▶ **EXERCICES PROPOSÉS**:
1) Reproduisez mot pour mot tout le passage du texte sur les mesures d'enquête, depuis « Le projet AR prévoit également » jusqu'à « œuvre (art. 21 projet AR). » inclus.
2) D'après le texte sur les mesures d'enquête, quelle obligation de l'officier de police judiciaire désigné est supprimée pour la durée de la pandémie ?

▶ **TEXTE À ÉTUDIER**:
((

Une troisième catégorie de mesures concerne directement le déroulement de la procédure de certains actes d’enquête.

En ce qui concerne l’identification des utilisateurs de services de communication électronique (art. 46bis du Code d’instruction criminelle) et le repérage ou la localisation des télécommunications (art. 88bis du Code d’instruction criminelle), le projet AR prévoit que le procureur du roi et le juge d’instruction peuvent réclamer des données pour une période plus lointaine que les périodes actuellement prévues par la loi (art. 19-20 projet AR).

Le projet AR prévoit également un certain nombre de mesures dérogatoires en ce qui concerne l’interception, la prise de connaissance, l’exploration et l’enregistrement, dans un but secret, des communications non accessibles au public ou des données d’un système informatique (ci-après ‘recherche secrète’). Toutefois, ces changements sont principalement de nature pratique. Par exemple, le rapport fait tous les cinq jours au juge d’instruction par l’officier de police judiciaire désigné est supprimé pour la durée de la pandémie (art. 21 projet AR). Celui-ci ne doit faire rapport au juge d’instruction que si la mesure technique a été correctement mise en œuvre (art. 21 projet AR).

))

Enregistrements de données
((

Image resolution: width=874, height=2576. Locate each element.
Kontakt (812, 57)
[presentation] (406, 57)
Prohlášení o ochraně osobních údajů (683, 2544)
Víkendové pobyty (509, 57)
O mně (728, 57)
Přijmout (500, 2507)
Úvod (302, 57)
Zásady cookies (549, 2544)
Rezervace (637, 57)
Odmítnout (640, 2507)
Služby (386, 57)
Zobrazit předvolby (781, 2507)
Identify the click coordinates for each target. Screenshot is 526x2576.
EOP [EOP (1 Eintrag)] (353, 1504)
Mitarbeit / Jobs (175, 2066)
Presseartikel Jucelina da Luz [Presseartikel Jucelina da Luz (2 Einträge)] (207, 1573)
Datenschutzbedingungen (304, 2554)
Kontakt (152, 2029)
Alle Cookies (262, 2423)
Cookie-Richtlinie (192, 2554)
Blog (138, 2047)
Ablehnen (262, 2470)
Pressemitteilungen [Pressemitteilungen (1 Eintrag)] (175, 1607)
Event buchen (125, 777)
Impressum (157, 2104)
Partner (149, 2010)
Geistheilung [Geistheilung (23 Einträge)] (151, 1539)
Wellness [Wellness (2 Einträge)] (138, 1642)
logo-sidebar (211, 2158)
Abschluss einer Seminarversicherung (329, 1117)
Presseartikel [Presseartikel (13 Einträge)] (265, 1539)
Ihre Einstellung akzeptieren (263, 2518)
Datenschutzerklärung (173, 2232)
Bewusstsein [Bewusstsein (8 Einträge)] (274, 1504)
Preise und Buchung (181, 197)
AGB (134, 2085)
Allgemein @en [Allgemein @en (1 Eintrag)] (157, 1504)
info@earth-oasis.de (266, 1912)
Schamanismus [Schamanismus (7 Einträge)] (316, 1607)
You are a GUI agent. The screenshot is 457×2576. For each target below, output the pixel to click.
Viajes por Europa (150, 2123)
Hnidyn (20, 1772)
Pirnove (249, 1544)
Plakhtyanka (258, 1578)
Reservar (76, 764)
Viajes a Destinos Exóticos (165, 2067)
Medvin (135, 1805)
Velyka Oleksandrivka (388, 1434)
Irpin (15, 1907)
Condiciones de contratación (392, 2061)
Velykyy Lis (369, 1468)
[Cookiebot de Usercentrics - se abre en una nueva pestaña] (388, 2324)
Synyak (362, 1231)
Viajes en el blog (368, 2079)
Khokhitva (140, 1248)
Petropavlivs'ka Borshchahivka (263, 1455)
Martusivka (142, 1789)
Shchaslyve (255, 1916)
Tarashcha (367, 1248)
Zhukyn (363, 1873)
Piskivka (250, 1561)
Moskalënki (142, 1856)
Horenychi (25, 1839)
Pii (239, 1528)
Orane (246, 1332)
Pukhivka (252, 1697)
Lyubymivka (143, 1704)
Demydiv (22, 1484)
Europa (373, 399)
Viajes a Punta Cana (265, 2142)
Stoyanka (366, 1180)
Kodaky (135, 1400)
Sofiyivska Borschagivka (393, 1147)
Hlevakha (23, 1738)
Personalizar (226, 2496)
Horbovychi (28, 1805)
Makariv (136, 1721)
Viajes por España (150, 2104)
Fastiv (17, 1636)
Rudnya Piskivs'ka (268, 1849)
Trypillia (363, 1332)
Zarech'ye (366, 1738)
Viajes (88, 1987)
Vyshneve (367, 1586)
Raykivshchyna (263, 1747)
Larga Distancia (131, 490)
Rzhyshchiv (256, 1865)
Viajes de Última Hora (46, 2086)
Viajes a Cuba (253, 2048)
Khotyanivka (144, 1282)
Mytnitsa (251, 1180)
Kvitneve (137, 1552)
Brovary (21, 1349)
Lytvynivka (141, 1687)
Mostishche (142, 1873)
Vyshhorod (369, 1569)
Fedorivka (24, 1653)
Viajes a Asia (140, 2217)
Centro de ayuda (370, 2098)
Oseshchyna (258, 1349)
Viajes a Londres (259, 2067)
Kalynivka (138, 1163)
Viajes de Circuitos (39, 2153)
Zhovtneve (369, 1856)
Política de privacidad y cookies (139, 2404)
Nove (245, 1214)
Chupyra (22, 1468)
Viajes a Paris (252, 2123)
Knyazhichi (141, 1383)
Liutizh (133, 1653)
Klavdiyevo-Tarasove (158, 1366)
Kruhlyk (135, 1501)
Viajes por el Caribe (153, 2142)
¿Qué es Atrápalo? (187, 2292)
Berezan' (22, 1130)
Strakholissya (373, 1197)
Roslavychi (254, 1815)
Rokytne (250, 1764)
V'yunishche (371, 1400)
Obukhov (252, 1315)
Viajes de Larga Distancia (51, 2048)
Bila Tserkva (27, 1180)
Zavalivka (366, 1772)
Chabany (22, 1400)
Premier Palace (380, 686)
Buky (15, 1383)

))

▶ **RÉPONSES PAR EXERCICE**:
1)
Le projet AR prévoit également un certain nombre de mesures dérogatoires en ce qui concerne l’interception, la prise de connaissance, l’exploration et l’enregistrement, dans un but secret, des communications non accessibles au public ou des données d’un système informatique (ci-après ‘recherche secrète’). Toutefois, ces changements sont principalement de nature pratique. Par exemple, le rapport fait tous les cinq jours au juge d’instruction par l’officier de police judiciaire désigné est supprimé pour la durée de la pandémie (art. 21 projet AR). Celui-ci ne doit faire rapport au juge d’instruction que si la mesure technique a été correctement mise en œuvre (art. 21 projet AR).

2) Le rapport qu'il fait tous les cinq jours au juge d'instruction.